Alphonso R. Jackson cultivated a three-decade career in public service that included an appointment as head of the U.S. Department of Housing and Urban Development (HUD) under the administration of his long-time friend, President George W. Bush. Born in Marshall, Texas, on September 9, 1945, Jackson grew up in South Dallas, the youngest of twelve children in a working-class family. He earned a B.A. in political science (1968) and an M.Ed. (1969) from Northeast Missouri State University. He then studied at Washington University School of Law in St. Louis, Missouri, where he received a J.D. in 1972.

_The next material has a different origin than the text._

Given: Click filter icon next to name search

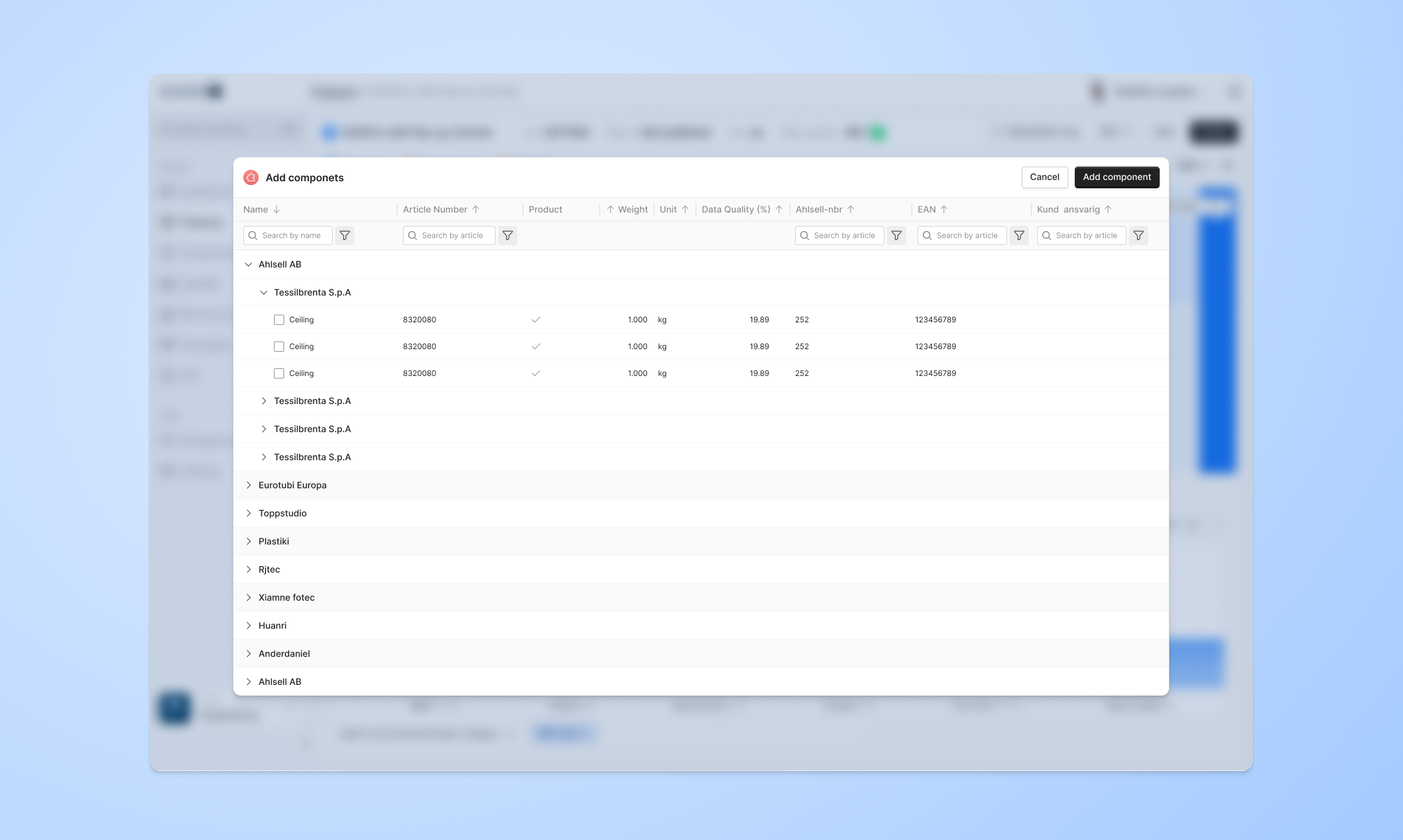Looking at the screenshot, I should pos(345,236).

Jackson’s professional career began in 1977 as director of public safety for the City of St. Louis. Four years later, he became executive director of the city’s housing authority. He then worked as a consultant for an accounting firm in St. Louis between 1983 and 1987 until he was made the director of the U.S. Department of Public and Assisted Housing in Washington, D.C. In 1989, he moved back to Dallas as the first African American to become president and chief executive officer of the city’s housing authority. For his return to Dallas, Jackson moved into the same neighborhood as the future Texas governor and U.S. president, George W. Bush. As head of the housing authority, Jackson represented the city’s poor and made a number of improvements to the previously tarnished agency. In 1995, Jackson left the Dallas Housing Authority amid controversy that culminated in several city council members calling for his resignation. For the next five years, Jackson, who is a member of Sigma Pi Phi fraternity, served as president of American Electric Power-TEXAS.
When George Bush took office as U.S. President in 2001, he appointed Jackson to the position of deputy secretary and chief operating officer of HUD. Three years later, Jackson was given the post of Secretary for the agency. His term was marked by numerous controversies, including charges (later dropped) that he made intimidating statements while visiting a Los Angeles HUD office that was the object of union organizing efforts. Similar to his abrupt departure from the Dallas Housing Authority, Jackson was forced to resign from HUD in 2008 amid allegations that he had mismanaged Federal Housing Authority programs and that he had given friends substantial housing contracts.